*Job:* Please carry on the article below about WPP after Martin Sorrell's resignation, starting right after its last sentence.

Post-CEO Scandal, What Happens To The World’s Largest Ad Agency Company?

[Photo: Financial Times/Wikimedia Commons]

BY Jeff Beer2 minute read

Perhaps it was an overactive penchant for the dramatic that led WPP to announce the immediate resignation of long-time CEO Sir Martin Sorrell on a Saturday, following an internal company investigation into allegations of personal misconduct.

Behind the hastily cobbled together tributes to, and hot takes on, the 73-year-old Sorrell was what felt suspiciously like an exhale that couldn’t decide whether it was out of relief or despair. Sorrell, who took WPP from a shopping cart maker to the world’s largest advertising agency holding company over the last 33 years, was a giant figure in the industry. His departure for many will symbolize seismic change for WPP and the overall ad holding company model of acquiring ad agencies of varying creative cultures, skillsets (digital, research, media buying, and more), and geographies, to offer major marketers access to more coordinated global capabilities. Meanwhile, others maintain that WPP’s business is so large that it will be more of the same, at least in the short term.

The only consistent sentiment is that no one can seem to agree on what outcome the major leadership change will ultimately yield.

*Raw data:*
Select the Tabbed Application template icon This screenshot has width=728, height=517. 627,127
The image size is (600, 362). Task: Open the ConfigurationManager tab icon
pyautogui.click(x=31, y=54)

*Result of this task:*
For its part, the company said in a statement that Sorrell’s departure is being treated as a retirement and that Roberto Quarta, WPP’s chairman, will become executive chairman while a search for a permanent successor is underway. Mark Read, chief executive of WPP agency Wunderman, and Andrew Scott, WPP corporate development director and chief operating officer, Europe, have been appointed as joint-chief operating officers of the company.

Cenkos Securities media analyst Alex de Groote told Campaign that the question of who would succeed Sorrell at as WPP CEO was a “red herring,”  because shareholders want to break up the company into its valuable separate divisions, worth more than WPP’s current share price, down by more than 40% from its February 2017 peak. If WPP did break up, de Groote predicts all the other holding companies, like Omnicom, Interpublic Group, and Publicis Groupe, would break up within the next year and a half.

At the other end of the scale is Pivotal Research analyst Brian Wieser, who wrote in a note to clients, “We don’t expect much disruption as individual business units will continue to push forward on their individual business plans, and the centralized back-office functions of the holding company will likely continue to support margin improvement.”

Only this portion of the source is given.